The differences do not mean that the measles vaccine is ineffective.
Scientists have uncovered new information that helps explain why measles immunity conferred via natural infection is stronger than that conferred by the attenuated virus in the measles vaccine.
Wild-type measles virus and live-attenuated measles virus are antigenically similar, but in a new paper in Science Translational Medicine, corresponding author Diane E. Griffin, MD, PhD, of the Johns Hopkins Bloomberg School of Public Health, and colleagues, offer new insights about how the 2 types of virus behave differently and how that translates into different levels of protection.
The team studied both types of the virus, wild-type (WT) and live-attenuated (LAMV) in rhesus macaques. What they found was that the WT virus was much more efficient and thorough in its spread. It efficiently replicated in both B and T lymphocytes, and the viral RNA could still be detected after 10 weeks.

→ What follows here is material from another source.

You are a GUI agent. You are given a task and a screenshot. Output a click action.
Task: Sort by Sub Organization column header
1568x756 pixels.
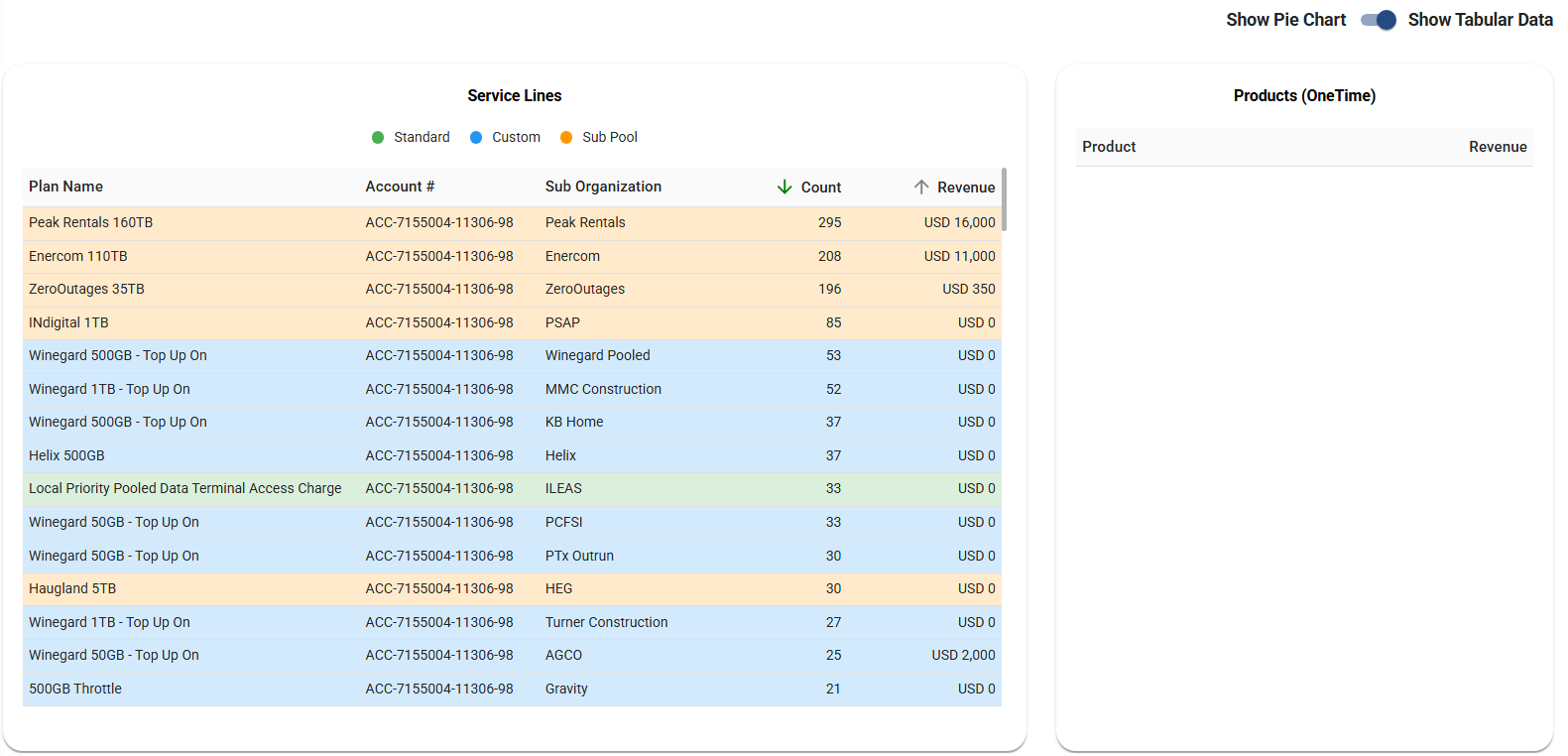coord(603,187)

Conversely, LAMV replicated efficiently in the respiratory tract, but had limited ability to spread in the lymphoid tissue or peripheral blood mononuclear cells, Griffin and colleagues wrote. Moreover, the RNA of LAMV was undetectable in most animals after just 24 days.
Griffin told Contagion® she was surprised by the specific differences, such as the ways the viruses interact differently with lymphocytes.
“I was surprised to learn that the vaccine virus differs from the WT virus specifically in its ability to replicate in lymphocytes and that this difference is not in ability to infect lymphocytes, but rather than to produce virus after infection,” she said. “This is a clue that we are currently pursuing to understand mechanisms.”
While the study exposes differences in how the measles virus acts when attenuated, Griffin noted that the differences don’t mean the vaccine is ineffective. Indeed, while some patients today are old enough to have survived the measles and therefore won lifetime immunity, other patients who walk into a physician’s office might have only had one dose of the vaccine, instead of the now-recommended 2 doses. Those patients are protected, too, she said.
“The vaccine elicits similar immunity (very protective), but it is not as durable,” she said.
“However, even if vaccinated people become infected, they develop much milder disease, so are partially protected because they have some memory response that are quickly reactivated.”
Griffin said the main import of the booster shot is to protect the roughly 5-15% of people who don’t respond to the first dose, a number that varies depending on the patient’s age at the first vaccination.
However, the study sheds light that could be important in terms of helping to develop stronger vaccines in the future. For instance, it raises the question of whether different delivery methods or stronger doses might make immunity more durable.
“These studies compared natural (wild type) measles with vaccine and provided the clue that replication in lymphoid tissue was an important difference,” she said. “We might be able to figure out how there can be more long term stimulation of immune responses in lymphoid tissue as a general approach to improving the durability of vaccine responses."